## Problem details
Look below for the line containing "Task: Toggle Notes"; from there, print each line exactly up to and including the line containing "Viewport: 2335px width, 1462px height.", and stop.

[Saved data entries]
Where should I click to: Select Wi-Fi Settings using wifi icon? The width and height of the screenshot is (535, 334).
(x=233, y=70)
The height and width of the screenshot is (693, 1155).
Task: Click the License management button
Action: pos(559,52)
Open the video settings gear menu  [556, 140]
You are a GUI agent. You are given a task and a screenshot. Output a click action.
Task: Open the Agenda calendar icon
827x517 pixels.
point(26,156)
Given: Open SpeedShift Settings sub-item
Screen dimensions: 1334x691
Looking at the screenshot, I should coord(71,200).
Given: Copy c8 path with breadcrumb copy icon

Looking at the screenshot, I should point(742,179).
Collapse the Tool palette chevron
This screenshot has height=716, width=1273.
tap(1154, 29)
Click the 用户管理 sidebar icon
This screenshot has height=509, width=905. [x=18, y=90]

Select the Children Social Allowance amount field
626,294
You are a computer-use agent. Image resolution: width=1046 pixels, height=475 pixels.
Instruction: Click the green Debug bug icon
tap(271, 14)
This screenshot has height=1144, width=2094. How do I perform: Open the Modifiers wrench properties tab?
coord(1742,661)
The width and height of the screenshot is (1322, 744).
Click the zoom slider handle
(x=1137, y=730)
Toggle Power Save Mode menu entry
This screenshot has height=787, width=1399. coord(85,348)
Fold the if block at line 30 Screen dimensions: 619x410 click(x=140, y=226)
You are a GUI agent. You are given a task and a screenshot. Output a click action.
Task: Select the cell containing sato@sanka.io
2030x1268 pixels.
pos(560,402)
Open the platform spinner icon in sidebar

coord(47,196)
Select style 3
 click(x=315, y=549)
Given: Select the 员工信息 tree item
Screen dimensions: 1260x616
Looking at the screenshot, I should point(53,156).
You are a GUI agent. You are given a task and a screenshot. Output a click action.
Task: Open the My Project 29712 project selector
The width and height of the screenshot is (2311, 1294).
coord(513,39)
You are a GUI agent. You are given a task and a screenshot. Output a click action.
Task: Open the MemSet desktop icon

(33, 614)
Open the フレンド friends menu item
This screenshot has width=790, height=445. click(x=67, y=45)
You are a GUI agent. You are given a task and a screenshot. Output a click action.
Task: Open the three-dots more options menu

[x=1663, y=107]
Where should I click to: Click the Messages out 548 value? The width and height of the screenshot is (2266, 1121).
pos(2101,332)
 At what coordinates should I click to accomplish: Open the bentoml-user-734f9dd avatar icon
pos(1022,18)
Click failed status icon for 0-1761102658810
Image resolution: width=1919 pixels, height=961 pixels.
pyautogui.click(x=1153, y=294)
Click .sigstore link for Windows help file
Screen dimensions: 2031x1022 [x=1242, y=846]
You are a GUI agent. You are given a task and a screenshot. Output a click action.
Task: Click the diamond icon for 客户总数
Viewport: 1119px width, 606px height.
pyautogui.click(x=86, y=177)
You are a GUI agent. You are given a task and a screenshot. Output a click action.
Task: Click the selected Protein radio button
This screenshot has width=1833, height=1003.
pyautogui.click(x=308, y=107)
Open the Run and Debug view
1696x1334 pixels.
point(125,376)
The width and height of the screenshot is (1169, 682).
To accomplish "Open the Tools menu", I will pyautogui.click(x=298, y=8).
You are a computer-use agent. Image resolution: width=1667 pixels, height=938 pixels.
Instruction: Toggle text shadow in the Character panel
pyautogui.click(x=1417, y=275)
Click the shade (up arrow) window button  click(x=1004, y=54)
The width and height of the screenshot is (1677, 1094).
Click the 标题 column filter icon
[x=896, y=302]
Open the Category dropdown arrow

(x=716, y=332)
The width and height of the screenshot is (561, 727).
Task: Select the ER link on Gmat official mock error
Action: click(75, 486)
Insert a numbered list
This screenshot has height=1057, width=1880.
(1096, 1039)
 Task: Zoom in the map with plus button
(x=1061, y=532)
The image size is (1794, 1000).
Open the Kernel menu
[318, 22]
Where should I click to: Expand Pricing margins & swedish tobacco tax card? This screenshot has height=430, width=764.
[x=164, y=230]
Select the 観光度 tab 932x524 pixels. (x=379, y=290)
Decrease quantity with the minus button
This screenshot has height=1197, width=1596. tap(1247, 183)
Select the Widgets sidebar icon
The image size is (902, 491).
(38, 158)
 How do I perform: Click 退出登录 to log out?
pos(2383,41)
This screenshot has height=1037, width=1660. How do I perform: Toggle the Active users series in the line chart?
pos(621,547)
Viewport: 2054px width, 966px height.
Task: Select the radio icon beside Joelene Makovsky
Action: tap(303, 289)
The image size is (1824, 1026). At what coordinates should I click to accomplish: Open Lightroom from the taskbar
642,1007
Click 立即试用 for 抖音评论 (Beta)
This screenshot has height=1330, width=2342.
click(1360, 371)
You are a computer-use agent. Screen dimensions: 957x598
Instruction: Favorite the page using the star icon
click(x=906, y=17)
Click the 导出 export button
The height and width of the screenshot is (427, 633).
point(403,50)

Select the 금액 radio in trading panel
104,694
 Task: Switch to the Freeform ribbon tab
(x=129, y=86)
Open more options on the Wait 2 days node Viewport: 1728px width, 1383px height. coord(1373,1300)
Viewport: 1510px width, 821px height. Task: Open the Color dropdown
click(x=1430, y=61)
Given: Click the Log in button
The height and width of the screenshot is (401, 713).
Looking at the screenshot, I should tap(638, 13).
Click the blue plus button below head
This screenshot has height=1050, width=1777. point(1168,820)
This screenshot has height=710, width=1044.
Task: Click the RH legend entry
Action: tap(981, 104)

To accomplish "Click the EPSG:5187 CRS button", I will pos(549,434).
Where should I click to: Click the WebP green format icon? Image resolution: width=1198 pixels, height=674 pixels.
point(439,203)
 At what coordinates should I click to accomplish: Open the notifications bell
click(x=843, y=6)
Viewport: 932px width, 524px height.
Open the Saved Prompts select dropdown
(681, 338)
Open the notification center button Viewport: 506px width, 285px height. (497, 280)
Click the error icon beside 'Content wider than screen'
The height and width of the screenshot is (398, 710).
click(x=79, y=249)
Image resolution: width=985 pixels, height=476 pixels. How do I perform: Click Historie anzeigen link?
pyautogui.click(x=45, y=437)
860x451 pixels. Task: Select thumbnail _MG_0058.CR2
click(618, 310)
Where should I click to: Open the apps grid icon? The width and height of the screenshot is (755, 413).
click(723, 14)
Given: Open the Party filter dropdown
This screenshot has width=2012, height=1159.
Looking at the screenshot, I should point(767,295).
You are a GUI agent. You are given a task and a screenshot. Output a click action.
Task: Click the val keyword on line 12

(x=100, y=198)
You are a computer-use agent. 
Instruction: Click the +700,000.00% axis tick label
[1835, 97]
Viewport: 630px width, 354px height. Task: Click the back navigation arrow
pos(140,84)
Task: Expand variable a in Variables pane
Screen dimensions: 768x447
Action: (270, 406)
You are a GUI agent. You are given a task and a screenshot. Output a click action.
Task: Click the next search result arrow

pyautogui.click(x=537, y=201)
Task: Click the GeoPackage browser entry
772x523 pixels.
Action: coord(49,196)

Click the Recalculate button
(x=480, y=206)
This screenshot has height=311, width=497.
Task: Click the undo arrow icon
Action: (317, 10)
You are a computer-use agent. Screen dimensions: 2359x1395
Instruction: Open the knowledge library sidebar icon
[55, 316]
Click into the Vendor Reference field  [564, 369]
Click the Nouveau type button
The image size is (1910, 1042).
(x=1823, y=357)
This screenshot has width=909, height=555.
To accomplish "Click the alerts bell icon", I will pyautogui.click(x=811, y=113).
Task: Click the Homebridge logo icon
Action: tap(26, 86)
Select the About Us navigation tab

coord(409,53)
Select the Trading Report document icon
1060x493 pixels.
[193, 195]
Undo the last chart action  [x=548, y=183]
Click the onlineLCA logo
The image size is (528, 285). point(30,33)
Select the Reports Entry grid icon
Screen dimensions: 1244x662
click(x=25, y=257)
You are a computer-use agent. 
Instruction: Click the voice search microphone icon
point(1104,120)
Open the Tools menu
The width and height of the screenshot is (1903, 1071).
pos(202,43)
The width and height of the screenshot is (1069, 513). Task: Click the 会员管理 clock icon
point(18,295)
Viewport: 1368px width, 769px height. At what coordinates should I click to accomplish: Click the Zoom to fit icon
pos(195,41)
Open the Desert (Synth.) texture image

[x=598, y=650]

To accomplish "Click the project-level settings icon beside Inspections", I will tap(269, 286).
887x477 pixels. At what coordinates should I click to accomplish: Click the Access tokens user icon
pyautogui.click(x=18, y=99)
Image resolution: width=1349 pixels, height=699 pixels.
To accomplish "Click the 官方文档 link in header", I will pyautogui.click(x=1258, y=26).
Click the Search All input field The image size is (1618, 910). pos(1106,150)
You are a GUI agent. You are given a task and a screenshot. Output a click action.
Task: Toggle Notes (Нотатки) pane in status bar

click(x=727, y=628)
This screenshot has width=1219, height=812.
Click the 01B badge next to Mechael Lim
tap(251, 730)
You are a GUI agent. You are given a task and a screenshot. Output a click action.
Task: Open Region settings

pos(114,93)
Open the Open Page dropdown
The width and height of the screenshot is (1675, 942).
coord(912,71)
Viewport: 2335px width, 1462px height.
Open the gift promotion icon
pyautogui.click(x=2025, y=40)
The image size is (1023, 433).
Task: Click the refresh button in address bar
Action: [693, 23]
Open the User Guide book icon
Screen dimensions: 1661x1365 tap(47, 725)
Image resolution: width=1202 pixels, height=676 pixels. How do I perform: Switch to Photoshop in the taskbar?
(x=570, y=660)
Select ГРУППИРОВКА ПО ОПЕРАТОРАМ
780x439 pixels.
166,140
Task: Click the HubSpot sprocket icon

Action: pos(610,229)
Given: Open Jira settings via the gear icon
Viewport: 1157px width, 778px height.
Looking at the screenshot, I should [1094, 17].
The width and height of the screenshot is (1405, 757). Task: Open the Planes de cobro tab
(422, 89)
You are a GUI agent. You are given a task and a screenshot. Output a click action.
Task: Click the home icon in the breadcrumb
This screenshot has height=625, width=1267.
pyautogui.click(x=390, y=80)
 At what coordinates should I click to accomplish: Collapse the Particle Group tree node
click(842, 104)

## Answer to the exercise
Task: Toggle Notes (Нотатки) pane in status bar

click(x=727, y=628)
This screenshot has width=1219, height=812.
Click the 01B badge next to Mechael Lim
tap(251, 730)
You are a GUI agent. You are given a task and a screenshot. Output a click action.
Task: Open Region settings

pos(114,93)
Open the Open Page dropdown
The width and height of the screenshot is (1675, 942).
coord(912,71)
Viewport: 2335px width, 1462px height.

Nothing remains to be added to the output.